That is pretty simple, actually. The contributions are calculated against the current data set. So, if you change the data set, they will change, just not the weights themselves. The contributions are informational and not included in any further calculations involved in the peak scoring.
Slightly more subtle is the normal distibution (yellow density curve behind the bars) that is also used in scoring. The difference is pretty slight here, but you may feel, if you look closely that it is biased slightly right (i.e. mean is to the right) of the yellow bars in your second data set. That is probably not just an optical illusion. The distribution is scaled to unit normal (Mean = 0 and SD = 1) for the trained coefficients and the training decoys. The height is scaled to the current set of decoys to preserve the visual display, but the mean is not re-centered on them.
In other words, the important scoring parameters are stored and used based on your training, but some of the information in the plots comes from the current data set.

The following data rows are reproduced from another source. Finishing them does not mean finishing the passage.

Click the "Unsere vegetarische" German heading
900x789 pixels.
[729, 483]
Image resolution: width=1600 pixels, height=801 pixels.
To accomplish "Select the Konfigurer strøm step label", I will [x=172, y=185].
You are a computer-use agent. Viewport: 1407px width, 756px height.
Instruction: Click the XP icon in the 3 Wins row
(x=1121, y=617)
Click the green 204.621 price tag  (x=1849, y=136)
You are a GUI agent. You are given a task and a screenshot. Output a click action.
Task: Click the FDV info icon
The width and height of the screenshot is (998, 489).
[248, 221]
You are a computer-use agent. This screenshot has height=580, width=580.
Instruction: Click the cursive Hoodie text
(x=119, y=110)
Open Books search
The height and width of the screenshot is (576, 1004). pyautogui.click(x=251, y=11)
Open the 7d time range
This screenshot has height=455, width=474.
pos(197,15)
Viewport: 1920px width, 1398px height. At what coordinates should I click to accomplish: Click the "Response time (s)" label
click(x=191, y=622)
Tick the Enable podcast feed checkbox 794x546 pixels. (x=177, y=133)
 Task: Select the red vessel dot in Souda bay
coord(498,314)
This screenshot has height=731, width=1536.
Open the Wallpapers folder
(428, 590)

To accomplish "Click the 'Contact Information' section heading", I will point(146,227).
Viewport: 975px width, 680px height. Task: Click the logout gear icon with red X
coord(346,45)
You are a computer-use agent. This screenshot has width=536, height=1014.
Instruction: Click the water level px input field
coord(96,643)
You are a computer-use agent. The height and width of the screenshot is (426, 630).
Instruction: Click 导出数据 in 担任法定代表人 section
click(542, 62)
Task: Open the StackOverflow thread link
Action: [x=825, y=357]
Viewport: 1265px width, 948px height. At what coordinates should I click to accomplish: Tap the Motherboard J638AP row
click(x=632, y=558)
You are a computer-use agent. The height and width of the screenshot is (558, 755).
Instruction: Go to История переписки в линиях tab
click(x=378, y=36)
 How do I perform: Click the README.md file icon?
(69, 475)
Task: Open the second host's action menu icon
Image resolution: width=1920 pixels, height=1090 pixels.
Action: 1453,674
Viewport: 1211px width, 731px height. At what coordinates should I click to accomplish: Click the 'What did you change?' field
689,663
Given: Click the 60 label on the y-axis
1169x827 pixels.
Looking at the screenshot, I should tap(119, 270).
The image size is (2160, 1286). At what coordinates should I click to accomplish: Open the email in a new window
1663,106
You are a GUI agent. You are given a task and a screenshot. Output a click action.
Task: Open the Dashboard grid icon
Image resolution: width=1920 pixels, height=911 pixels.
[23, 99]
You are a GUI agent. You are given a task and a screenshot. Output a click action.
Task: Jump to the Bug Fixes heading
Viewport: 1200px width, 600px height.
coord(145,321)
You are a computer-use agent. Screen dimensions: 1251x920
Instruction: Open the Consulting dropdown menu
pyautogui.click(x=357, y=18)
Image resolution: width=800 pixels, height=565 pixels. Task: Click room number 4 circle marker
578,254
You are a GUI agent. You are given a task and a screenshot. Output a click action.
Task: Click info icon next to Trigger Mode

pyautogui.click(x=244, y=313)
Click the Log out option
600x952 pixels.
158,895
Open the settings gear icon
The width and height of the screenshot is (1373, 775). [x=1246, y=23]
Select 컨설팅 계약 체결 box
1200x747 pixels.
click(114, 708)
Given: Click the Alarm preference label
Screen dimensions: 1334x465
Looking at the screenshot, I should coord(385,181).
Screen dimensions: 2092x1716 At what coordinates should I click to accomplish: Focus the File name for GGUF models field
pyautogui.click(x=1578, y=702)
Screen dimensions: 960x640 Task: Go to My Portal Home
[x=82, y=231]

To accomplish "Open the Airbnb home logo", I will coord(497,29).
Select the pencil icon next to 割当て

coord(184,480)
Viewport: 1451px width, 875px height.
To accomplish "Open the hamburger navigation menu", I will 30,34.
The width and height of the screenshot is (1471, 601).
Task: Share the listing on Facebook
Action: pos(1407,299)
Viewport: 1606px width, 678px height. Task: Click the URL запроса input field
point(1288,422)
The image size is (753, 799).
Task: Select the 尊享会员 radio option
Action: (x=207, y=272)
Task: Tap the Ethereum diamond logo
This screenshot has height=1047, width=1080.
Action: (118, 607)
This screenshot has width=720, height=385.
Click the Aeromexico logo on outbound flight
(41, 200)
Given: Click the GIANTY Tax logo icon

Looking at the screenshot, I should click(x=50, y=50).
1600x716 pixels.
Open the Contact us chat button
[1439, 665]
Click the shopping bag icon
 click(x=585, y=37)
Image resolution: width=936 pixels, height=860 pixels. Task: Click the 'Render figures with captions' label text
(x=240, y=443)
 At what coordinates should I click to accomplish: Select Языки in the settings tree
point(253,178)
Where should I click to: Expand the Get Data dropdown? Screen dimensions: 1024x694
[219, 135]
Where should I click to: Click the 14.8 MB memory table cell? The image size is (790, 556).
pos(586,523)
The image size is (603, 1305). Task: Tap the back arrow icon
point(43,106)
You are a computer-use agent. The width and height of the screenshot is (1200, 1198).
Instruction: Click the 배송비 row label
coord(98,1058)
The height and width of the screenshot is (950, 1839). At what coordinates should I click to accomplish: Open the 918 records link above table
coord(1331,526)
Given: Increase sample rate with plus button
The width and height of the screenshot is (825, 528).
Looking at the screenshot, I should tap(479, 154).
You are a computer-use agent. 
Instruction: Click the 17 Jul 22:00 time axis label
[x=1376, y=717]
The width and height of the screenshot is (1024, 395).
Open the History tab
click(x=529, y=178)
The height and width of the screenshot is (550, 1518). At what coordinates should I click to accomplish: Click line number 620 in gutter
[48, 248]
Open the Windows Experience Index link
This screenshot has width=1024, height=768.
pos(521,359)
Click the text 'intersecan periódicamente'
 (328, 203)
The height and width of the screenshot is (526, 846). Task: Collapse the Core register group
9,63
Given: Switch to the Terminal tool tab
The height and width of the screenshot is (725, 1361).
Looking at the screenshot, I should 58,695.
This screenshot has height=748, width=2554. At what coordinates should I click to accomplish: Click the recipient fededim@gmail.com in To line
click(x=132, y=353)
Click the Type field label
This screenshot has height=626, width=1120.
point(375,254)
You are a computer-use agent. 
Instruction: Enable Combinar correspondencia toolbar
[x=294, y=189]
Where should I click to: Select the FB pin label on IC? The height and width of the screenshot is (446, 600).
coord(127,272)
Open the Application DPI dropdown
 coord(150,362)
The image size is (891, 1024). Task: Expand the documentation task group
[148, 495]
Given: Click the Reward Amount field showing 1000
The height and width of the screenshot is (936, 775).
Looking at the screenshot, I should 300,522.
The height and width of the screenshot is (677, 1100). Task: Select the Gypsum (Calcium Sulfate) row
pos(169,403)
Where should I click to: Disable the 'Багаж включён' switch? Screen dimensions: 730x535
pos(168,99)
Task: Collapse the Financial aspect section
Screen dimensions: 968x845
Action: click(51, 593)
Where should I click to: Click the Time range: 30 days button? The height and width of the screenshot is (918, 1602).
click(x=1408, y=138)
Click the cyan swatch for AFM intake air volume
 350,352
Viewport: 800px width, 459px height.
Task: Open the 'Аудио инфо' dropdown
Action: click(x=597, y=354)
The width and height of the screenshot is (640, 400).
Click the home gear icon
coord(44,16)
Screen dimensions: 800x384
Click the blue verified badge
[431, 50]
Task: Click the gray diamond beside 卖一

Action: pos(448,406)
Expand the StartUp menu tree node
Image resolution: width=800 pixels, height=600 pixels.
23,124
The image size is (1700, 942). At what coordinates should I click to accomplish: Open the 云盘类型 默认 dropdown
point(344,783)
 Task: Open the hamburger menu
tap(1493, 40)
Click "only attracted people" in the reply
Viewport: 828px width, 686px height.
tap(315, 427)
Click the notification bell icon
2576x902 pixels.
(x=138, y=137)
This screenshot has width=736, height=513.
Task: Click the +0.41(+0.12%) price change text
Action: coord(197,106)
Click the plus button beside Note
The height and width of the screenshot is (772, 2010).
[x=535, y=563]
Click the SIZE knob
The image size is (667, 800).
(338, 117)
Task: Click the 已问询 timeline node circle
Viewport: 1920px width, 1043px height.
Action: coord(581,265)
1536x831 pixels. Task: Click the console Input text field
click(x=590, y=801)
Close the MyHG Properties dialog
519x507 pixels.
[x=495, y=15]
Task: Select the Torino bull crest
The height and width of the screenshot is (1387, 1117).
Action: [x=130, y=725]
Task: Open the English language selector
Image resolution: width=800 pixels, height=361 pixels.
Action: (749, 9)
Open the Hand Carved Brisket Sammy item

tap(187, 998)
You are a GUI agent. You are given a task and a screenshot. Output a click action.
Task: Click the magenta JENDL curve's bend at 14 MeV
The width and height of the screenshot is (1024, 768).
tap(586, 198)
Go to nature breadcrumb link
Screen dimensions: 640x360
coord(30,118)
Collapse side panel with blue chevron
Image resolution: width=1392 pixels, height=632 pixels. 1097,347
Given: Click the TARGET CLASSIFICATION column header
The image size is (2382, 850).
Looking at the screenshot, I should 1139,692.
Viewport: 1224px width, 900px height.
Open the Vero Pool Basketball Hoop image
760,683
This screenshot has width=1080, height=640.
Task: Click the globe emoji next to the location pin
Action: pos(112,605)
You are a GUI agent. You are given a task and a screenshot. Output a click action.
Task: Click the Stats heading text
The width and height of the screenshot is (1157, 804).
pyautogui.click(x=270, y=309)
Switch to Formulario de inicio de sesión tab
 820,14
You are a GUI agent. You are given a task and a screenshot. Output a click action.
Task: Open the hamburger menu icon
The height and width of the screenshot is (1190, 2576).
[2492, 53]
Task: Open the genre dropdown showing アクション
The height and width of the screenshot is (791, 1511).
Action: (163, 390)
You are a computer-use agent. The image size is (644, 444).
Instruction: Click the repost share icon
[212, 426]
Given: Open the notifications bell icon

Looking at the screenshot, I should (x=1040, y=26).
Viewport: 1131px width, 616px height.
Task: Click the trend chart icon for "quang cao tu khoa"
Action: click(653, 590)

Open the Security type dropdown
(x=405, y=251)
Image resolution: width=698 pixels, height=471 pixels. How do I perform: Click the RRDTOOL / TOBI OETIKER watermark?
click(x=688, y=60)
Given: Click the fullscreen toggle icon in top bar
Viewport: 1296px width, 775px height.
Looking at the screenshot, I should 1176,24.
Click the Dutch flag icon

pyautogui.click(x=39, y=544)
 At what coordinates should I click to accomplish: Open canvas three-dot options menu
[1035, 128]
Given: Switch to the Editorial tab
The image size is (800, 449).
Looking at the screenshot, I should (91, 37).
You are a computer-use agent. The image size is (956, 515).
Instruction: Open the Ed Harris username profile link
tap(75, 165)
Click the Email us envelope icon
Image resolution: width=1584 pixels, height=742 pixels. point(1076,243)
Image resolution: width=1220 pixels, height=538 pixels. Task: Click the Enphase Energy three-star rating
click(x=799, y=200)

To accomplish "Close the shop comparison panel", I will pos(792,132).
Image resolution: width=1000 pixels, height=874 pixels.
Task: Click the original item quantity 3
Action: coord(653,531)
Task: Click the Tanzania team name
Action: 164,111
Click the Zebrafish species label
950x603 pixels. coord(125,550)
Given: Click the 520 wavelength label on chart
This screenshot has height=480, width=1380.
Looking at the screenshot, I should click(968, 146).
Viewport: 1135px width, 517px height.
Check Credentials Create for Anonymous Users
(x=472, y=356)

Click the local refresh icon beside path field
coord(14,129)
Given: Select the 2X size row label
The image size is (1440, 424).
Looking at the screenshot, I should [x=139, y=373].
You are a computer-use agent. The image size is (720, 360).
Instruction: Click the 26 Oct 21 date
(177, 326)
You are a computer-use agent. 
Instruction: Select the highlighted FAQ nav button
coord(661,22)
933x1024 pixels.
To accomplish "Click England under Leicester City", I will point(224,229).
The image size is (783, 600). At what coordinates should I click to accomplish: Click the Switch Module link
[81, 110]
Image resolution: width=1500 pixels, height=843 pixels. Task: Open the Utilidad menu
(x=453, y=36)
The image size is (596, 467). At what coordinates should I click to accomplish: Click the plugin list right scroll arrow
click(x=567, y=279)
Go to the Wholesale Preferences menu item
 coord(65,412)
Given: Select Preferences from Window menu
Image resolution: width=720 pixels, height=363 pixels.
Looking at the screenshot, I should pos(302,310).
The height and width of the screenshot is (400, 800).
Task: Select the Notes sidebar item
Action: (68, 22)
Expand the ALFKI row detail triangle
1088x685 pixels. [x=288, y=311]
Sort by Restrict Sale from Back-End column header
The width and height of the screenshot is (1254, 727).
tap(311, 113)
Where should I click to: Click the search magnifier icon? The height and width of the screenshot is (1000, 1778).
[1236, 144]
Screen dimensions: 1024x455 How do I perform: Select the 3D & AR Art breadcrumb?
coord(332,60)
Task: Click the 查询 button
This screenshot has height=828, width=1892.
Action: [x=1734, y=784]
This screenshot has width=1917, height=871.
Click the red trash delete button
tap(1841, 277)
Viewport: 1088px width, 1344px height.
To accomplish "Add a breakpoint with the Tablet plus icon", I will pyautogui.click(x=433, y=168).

And this gives you some opportunity to assess whether your model trained on simpler data makes sense to apply to your more complex data. In this case, it doesn't look so bad, but ideally you want to use a model trained on data as close as possible in nature to the data you then score with it. Something to consider.
I don't have a great opinion on best numbers of decoys for mProphet on MRM. The original mProphet paper made suggestions. I don't really know of any further analysis of this question since then. Most mProphet use these days is focused on DIA where decoys are plentiful, often in the 10,000+ peptides range, which may explain why the question of a minimum became less interesting.
Thanks for posting your question and example images to the Skyline support board. Hope this information helps.
--Brendan |